(Saved entries)
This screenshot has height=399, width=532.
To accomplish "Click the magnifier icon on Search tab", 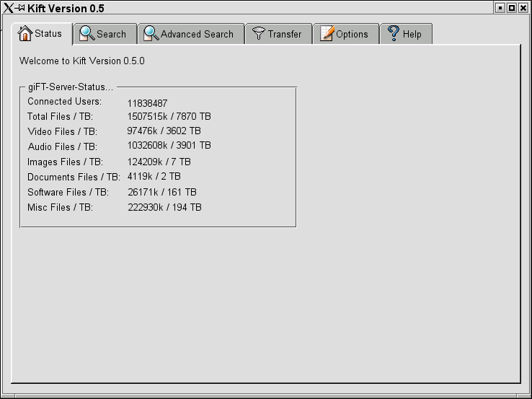I will pyautogui.click(x=87, y=33).
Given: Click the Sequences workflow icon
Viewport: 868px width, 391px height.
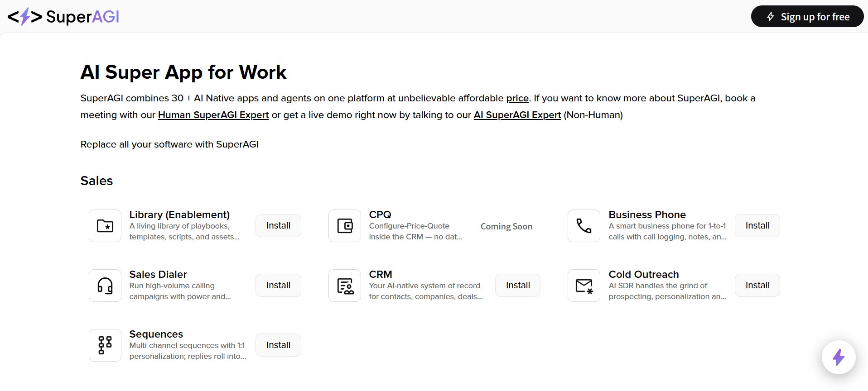Looking at the screenshot, I should pyautogui.click(x=105, y=345).
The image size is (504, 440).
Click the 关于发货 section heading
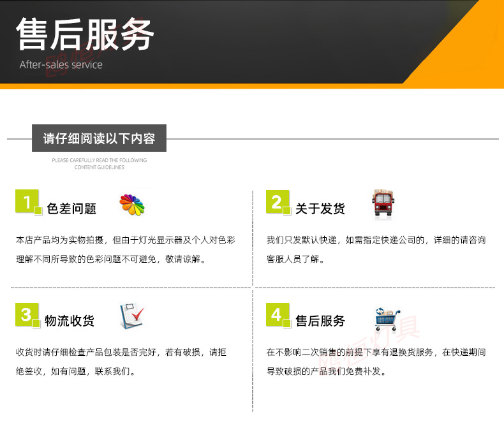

Exercise aim:
Nothing but the lines from the one holding "Viewport: 868px width, 391px height." through the last line of the entries should be written out, exactly and inclusively, minus the pictures.

Answer:
Viewport: 868px width, 391px height.
Looking at the screenshot, I should pyautogui.click(x=105, y=345).
The image size is (504, 440).
Click the 关于发货 section heading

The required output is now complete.